Non Surgical Treatment
Activity Modification: to decrease the pain, limiting sporting activities is essential. Cutting back on the duration, intensity, and frequency can significantly improve symptoms. Heel cord stretching is important if heel cord tightness is present. Heel cushions/cups or soft orthotics decreases the impact on the calcaneus by distributing and cushioning the weight bearing of the heel. Use of NSAIDS. Ibuprofen (Nuprin, Motrin) or naproxen (Aleve) can decrease pain and secondary swelling. Ice. Placing cold or ice packs onto the painful heel can alleviate pain. Short-leg cast.
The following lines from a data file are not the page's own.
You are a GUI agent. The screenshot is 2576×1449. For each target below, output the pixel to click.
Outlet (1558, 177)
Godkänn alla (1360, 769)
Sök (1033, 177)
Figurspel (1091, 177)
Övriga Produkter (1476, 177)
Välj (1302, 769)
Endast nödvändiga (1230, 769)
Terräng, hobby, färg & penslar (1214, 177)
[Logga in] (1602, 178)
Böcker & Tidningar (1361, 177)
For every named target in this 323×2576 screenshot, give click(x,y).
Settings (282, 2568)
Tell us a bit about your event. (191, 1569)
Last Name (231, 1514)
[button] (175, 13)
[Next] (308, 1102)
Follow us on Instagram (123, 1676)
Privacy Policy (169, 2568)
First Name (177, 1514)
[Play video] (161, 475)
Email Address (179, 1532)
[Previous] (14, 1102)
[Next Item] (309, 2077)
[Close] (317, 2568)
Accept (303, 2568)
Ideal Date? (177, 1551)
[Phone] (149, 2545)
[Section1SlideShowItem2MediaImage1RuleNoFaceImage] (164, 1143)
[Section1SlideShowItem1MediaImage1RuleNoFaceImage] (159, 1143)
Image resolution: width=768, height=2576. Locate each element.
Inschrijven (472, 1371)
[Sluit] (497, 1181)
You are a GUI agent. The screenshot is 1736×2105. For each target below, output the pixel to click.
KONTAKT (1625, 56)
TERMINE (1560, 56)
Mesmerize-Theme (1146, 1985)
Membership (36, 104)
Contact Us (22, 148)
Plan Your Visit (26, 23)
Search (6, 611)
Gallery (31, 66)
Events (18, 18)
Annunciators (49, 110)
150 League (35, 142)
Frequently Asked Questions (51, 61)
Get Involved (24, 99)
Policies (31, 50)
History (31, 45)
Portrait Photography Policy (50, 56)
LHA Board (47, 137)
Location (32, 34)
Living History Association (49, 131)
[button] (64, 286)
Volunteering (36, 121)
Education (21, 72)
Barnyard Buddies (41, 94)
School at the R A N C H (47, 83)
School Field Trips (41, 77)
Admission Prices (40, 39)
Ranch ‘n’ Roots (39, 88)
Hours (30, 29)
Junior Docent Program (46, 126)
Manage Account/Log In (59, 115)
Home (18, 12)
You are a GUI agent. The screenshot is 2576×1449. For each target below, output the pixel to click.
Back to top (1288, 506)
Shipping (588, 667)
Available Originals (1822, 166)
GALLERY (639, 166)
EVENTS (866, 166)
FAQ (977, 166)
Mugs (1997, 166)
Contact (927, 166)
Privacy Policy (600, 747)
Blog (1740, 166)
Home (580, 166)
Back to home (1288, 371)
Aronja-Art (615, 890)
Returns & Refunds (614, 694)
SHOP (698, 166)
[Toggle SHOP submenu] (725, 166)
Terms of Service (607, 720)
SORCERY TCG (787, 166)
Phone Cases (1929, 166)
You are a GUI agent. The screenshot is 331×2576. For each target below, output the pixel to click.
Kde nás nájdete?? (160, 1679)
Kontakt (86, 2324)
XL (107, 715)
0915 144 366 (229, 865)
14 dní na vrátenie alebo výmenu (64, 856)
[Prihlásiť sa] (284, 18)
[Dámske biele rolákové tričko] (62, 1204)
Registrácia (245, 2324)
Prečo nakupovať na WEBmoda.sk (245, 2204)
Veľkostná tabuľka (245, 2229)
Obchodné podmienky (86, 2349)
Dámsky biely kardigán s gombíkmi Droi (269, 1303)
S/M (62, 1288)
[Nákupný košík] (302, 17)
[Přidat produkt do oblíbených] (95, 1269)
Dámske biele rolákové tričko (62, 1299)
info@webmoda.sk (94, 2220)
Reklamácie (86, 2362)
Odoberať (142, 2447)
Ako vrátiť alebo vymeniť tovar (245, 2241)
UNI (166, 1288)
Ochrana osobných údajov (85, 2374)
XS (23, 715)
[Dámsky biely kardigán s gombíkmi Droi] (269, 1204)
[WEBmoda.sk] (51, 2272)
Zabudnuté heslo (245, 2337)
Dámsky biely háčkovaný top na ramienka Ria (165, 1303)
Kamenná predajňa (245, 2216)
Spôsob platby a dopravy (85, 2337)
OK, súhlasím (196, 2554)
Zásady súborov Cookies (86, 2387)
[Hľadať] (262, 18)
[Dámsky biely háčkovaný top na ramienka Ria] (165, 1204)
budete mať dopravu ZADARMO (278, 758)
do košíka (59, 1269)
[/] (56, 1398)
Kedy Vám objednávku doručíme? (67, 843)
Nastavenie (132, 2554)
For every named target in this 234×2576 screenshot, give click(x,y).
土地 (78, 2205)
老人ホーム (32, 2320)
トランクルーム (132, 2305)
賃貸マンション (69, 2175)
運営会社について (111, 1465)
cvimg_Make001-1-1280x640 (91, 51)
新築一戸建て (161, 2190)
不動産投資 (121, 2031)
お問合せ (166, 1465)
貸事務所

For recalcitrant symptoms a short-leg cast is occasionally used to force rest the heel.
Recovery
If the child has a pronated foot, a flat or high arch, or another condition that increases the risk of Sever's disease, the doctor might recommend special shoe inserts, called orthotic devices, such as heel pads that cushion the heel as it strikes the ground, heel lifts that reduce strain on the Achilles tendon by raising the heel, arch supports that hold the heel in an ideal position. If a child is overweight or obese, the doctor will probably also recommend weight loss to decrease pressure on the heel. The risk of recurrence goes away on its own when foot growth is complete and the growth plate has fused to the rest of the heel bone, usually around age 15.